COMPITO DA SVOLGERE —
Riporta parola per parola il passo dell'intervista sul Ciclo Filmico che comincia con "EP   Vorrei" e finisce con "sua memoria videografica?".

EP   Vorrei soffermarmi sul Ciclo Filmico. Quali sono i punti principali sui quali avete operato nel passare dall’episodio scenico alla sua memoria videografica?

C-F   Quando si applica un sistema sopra ad un altro ci si scontra inevitabilmente con i problemi principali di ogni traduzione: la perdita immediata di qualcosa, l’introduzione ponderata di cose che non erano esattamente così. Abbiamo cercato di non offrire la resistenza di un filtro, di un ostacolo o di un riparo. La nostra maggiore preoccupazione si è concentrata nella possibilità di eliminare la percezione di una regia. La sensazione che chiunque potesse già sapere cosa stava per accadere. La scena da noi riportata quasi sempre non ha quinte e vive chiusa in se stessa, lo sguardo resta sempre all’inseguimento e raramente gioca d’anticipo. Lo sguardo è veramente quello di tutti, dello spettatore, dell’attore come del regista, dell’animale o dell’inanimato. Si immedesima attraverso corpi e distanze ma non appartiene veramente a un corpo, a un tempo o a un luogo. Analizzando le riprese e osservando una logica di montaggio che tenesse uniti i vari episodi in un’opera unica, abbiamo evidenziato alla fine un processo che ricorda molto quello della metempsicosi. Una teoria religiosa che fonda la propria soteriologia sulla liberazione dal ciclo delle trasmigrazioni mediante l’annullamento della individualità.

DATI FORNITI —
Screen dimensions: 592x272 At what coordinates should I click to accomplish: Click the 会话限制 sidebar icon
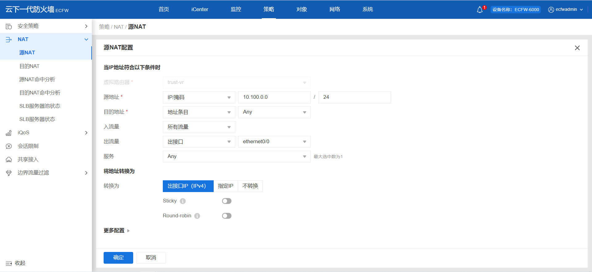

RISPOSTA CORRETTA —
EP   Vorrei soffermarmi sul Ciclo Filmico. Quali sono i punti principali sui quali avete operato nel passare dall’episodio scenico alla sua memoria videografica?